Con l’inizio della parabola discendente salviniana, frutto dell’errore strategico della caduta del primo governo Conte, Salvini ha continuato a giocare il proprio ruolo che però ha iniziato progressivamente a risultare sempre più macchiettistico, poiché interpretato da un uomo che non aveva più il pallino del comando. Nel frattempo, Meloni ha iniziato a godere di una rendita di posizione: non essendo riuscita a superare Salvini nel gioco della visibilità grottesca, ha iniziato ad apparire relativamente più moderata, posata, seria pur sostenendo sostanzialmente le stesse posizioni politiche di Salvini.

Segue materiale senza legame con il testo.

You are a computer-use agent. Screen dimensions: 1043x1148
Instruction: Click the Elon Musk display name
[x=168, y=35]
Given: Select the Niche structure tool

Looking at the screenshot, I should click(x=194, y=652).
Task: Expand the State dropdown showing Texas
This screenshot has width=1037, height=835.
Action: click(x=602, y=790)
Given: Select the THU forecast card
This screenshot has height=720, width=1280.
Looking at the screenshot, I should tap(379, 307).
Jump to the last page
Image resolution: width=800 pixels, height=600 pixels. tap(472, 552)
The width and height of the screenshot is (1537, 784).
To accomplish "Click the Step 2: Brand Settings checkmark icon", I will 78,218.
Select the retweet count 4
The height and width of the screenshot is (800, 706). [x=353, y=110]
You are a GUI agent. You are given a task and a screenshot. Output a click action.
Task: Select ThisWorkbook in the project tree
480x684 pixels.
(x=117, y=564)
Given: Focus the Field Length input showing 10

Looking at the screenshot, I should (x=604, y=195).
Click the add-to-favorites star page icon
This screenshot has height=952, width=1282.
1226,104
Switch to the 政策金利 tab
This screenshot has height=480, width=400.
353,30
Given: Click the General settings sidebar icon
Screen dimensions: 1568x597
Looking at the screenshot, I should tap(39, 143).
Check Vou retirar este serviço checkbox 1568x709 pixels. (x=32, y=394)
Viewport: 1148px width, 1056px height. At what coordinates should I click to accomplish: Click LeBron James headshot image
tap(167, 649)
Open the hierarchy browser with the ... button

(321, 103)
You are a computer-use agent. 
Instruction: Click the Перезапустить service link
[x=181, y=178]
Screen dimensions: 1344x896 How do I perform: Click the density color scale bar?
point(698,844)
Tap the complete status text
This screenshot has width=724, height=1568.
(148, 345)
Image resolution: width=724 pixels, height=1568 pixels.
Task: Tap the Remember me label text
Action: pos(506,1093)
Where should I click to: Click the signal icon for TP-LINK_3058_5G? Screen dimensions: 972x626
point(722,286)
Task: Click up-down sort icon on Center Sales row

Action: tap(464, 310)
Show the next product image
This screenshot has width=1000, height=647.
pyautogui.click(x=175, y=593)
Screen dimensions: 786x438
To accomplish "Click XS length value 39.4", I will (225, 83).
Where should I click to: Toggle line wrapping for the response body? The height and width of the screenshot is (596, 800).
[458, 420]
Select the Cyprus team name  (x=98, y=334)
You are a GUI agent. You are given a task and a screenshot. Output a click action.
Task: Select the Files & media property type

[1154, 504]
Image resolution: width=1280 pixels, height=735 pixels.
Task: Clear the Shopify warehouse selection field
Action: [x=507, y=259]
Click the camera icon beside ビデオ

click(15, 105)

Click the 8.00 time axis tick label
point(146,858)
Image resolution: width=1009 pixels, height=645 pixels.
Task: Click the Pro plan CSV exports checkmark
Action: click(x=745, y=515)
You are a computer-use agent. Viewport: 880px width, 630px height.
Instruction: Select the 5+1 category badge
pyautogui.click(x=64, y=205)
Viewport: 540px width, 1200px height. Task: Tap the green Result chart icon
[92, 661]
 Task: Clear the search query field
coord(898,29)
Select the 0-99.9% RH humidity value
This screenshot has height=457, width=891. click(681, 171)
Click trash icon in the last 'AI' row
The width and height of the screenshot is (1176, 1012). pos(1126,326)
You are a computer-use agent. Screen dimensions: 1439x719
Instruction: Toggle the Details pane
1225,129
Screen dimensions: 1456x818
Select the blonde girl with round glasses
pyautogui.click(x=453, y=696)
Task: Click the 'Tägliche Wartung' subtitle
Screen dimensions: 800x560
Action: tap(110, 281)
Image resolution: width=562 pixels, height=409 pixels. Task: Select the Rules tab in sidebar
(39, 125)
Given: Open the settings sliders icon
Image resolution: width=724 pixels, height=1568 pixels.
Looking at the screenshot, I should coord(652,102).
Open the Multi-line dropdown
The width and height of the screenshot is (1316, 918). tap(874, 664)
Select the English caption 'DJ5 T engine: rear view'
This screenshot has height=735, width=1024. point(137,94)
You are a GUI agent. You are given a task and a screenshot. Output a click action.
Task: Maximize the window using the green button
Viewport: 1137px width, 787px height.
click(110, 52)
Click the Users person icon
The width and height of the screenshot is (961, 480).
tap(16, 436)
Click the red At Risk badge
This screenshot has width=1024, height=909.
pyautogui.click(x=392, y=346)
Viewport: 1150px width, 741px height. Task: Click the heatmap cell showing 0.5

Stando letteralmente ferma nel posizionamento politico, ha iniziato a diventare più credibile, in primis per l’elettorato di destra, rispetto all’autodistruzione dell’altro. In questo ha finora mostrato una certa bravura comunicativa e un certo physique du rôle: più abile nei comizi e più pronta nei dibattiti televisivi, nella sua nota autobiografia ha anche costruito un’immagine di donna fiera e capace di superare le avversità. Inoltre, pare aver imparato la lezione della politica iperbolica della comunicazione digitale dell’ultimo decennio: leader apparentemente popolarissimi (Renzi, Salvini) si sono autodistrutti nella ricerca del colpo finale di conquista del potere. Pazientemente si è fatta trasportare dalla marea generata dal declino del suo competitor di area, così come dalla debolezza politica e identitaria del centro-sinistra e dei Cinque Stelle. Nel sottolineare gli errori altrui, non si deve sottovalutare la capacità di gestire la fortuna. Già Machiavelli notava che il politico abile è colui o colei che sa prendere il momento propizio e soprattutto approfittare della debolezza altrui.

Posizionamento futuro

Se qualcuno deve essere imputato per aver creato l’impressione di moderazione di Giorgia Meloni, costui è Matteo Salvini, con la sua parabola di spostamento dell’offerta politica al parossismo di destra. Meloni, fortunata, scaltra e paziente ha atteso la fine di un percorso che nel relegarla inizialmente in una posizione di secondo piano, le ha di fatto creato il terreno per una consacrazione finale. Gli ultimi dettagli di rassicurazione internazionale e il risaputo fenomeno del salto sul carro del vincitore (effetto bandwagon) hanno completato il quadro. Cosa sarà di questa moderazione costruita ad arte costituirà il tema politico dei prossimi mesi. Se sembra probabile che dal punto di vista macroeconomico e di politica estera non vi saranno grandi cambiamenti, si dovrà vedere se la ricerca di radicamento sociale verrà effettuata da coerenti politiche sociali (su immigrati, famiglia, diversità) o soltanto da un’occupazione militare del potere.